There are many questions that I am asking myself about this game; Is this REALLY a Zelda Game? Could this encourage more cross-overs between franchises? Could this be Nintendo’s Trump Card?
Since the beginning of 2014, Sony and Microsoft have battled it out for the industries favourite child, with Nintendo being the younger brother deemed not to be worthy enough to play with the nicer toys. Hyrule Warriors could quite possibly be Nintendo’s brand new Bike that he got for Christmas. A bike that Sony and Microsoft just wish they could ride.
It is definitely worth mentioning that this is definitely not a Zelda game. Anyone could tell you how to make a Zelda game, as it is definitely a franchise which sticks closely to a formula. A Zelda game involves the player controlling an Adventurer throughout the exploration of caves and dungeons featuring fearsome creatures throughout the land and etc., i’m not here to tell you that. This game is a Dynasty Warriors game, in the Zelda ‘world’. You’ll find no caves in this telling, nor any puzzles that you’d be familiar with, this game is for the people who enjoyed the other side of Zelda games. Battles. This game is about one thing, HACK AND SLASH! There is something thoroughly enjoyable about mowing down enemy after enemy and being so powerful that you can plough through any army with ease.

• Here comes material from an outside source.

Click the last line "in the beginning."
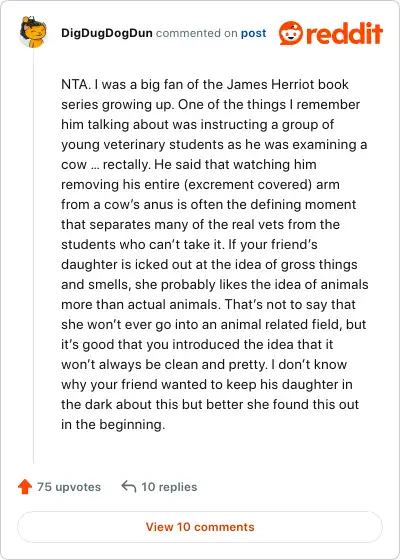Screen dimensions: 400x560 pos(113,425)
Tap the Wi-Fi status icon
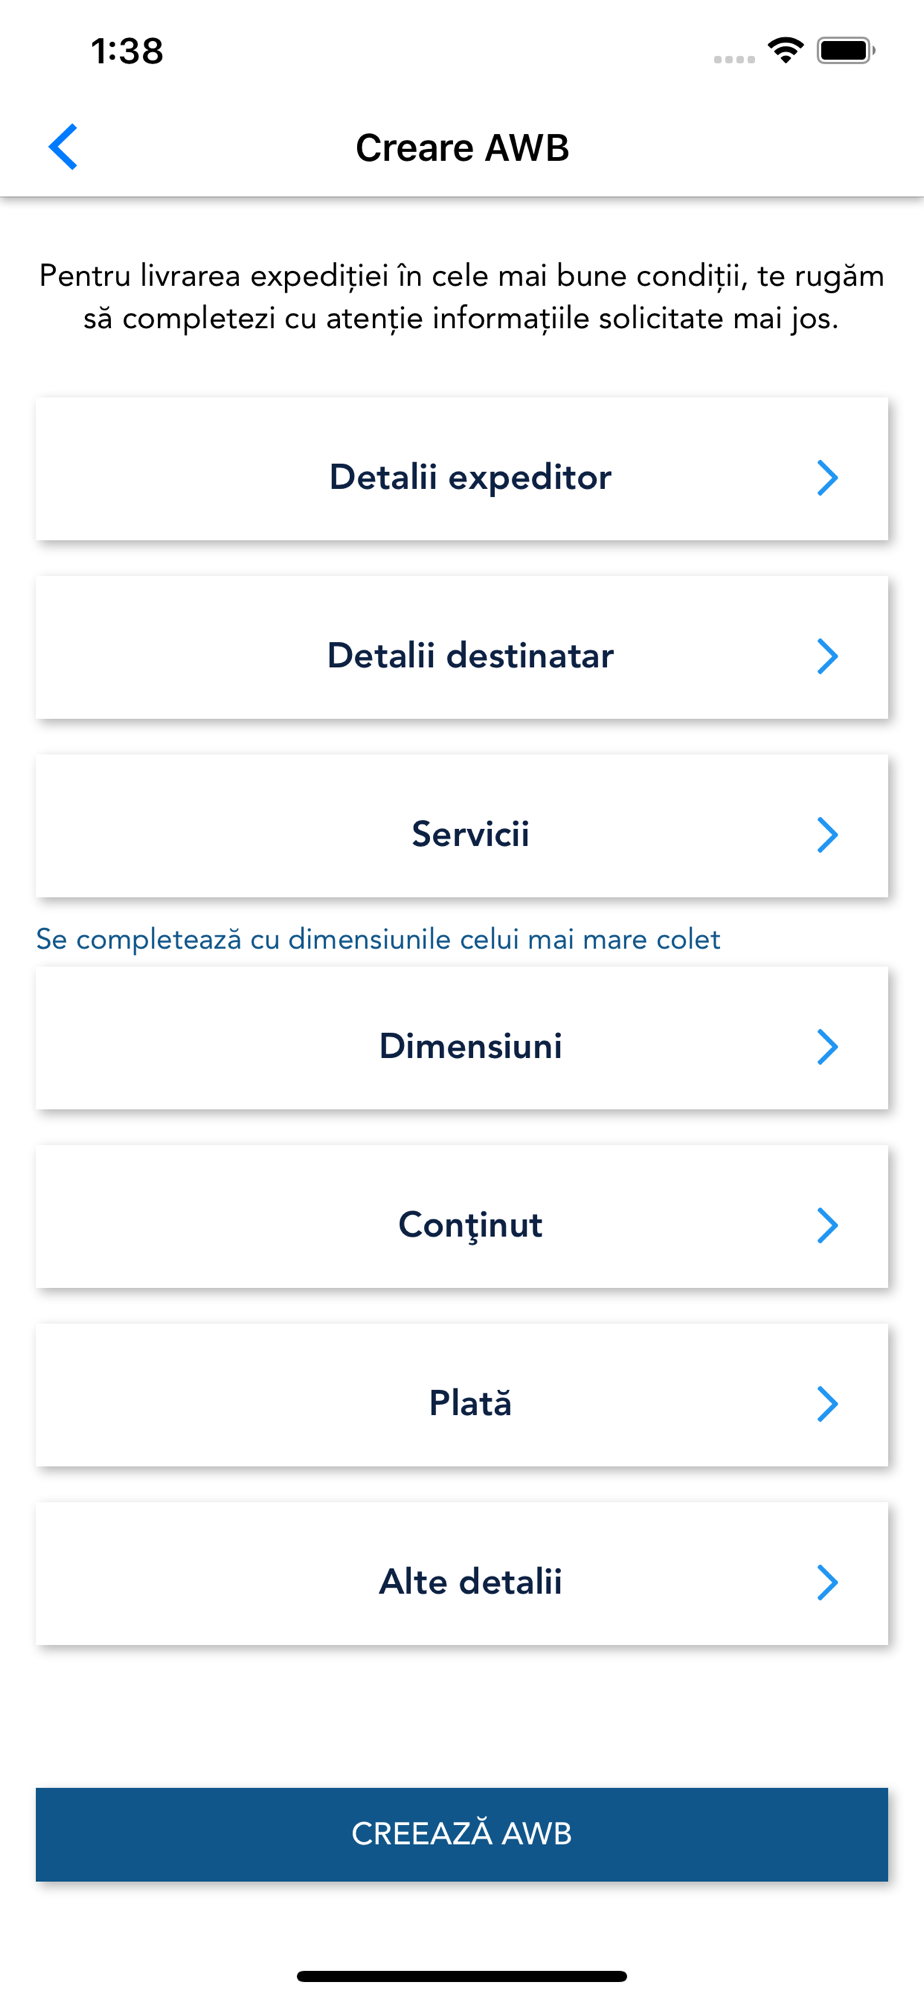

But this fun factor can also be the games deepest flaw. The only difficult parts about the game are the boss battles, where you have to carefully plan your attack on the enemy using the (very easy to find) weak spots, and these encounters are few and far between. Although towards the end of the game, the bosses become harder to battle but involve modern gamings most annoying trait, ‘waiting’. Waiting is a trick that this game implores to make gameplay seem harder, most of the “difficult” fights in the game involve waiting for an opponent to open up a vulnerability and then HACK AND SLASH. Smashing B and lot and then hitting Y for a heavy attack can get you through 90% of the games armies and enemies.
“For years I have waited for Link to take on one enemy at a time. Now I get to see him obliterate entire armies in the blink of an eye”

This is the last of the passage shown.